Victoria Markstein IBM University and College Systems, 1000 Westchester Avenue, White Plains, New York 10601. Mrs. Markstein received a B.S. in physics from Queens College, New York, and an M.S. in computer sciences in 1967 from Pratt Institute, Brooklyn, New York. She was also a graduate student at New York University, Courant Institute of Mathematical Sciences. Mrs. Markstein was a faculty member of the Mathematics Department at Lehman College from 1970 to 1975; she was on the adjunct Computer Science faculty of Pratt Institute and New York University. From 1978 to 1988, she was a Research Staff member at the IBM Thomas J. Watson Research Center, where she worked with John Cocke on compiler optimizations and architecture design of RISC-like machines.
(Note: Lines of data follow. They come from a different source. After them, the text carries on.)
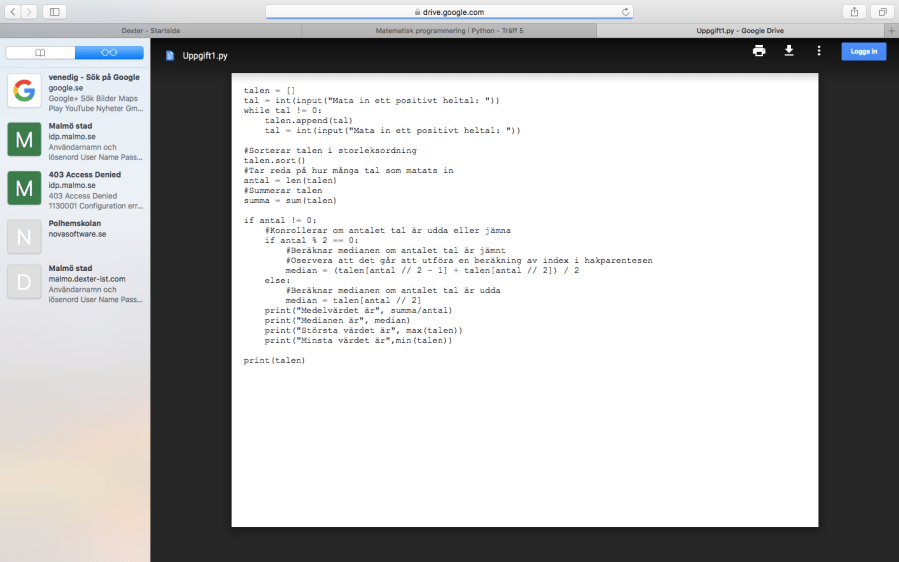Click the Safari back arrow
Image resolution: width=899 pixels, height=562 pixels.
point(14,12)
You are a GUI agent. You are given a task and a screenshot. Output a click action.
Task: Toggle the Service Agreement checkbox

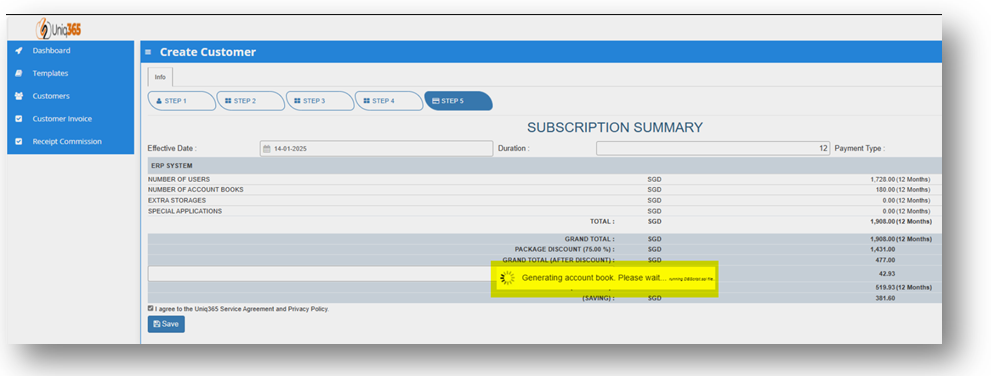[x=150, y=308]
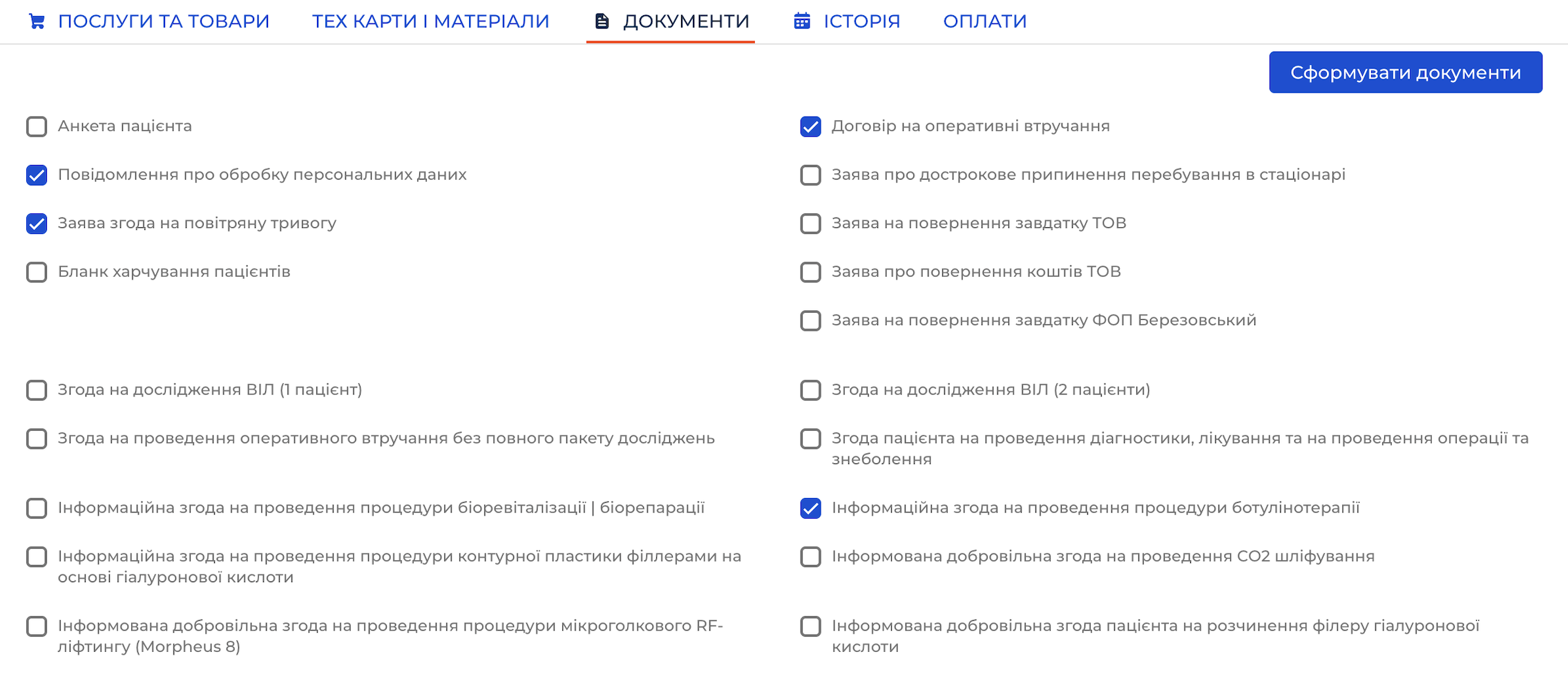Enable Бланк харчування пацієнтів checkbox
The image size is (1568, 674).
pyautogui.click(x=37, y=272)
She also worked as technical staff to the Vice President for Advanced Engineering, Entry Systems Division, from 1988 to 1989. Mrs. Markstein holds several patents in the area of compiler optimization. She is currently program manager of Computer Sciences for University and College Systems, Entry Systems Division.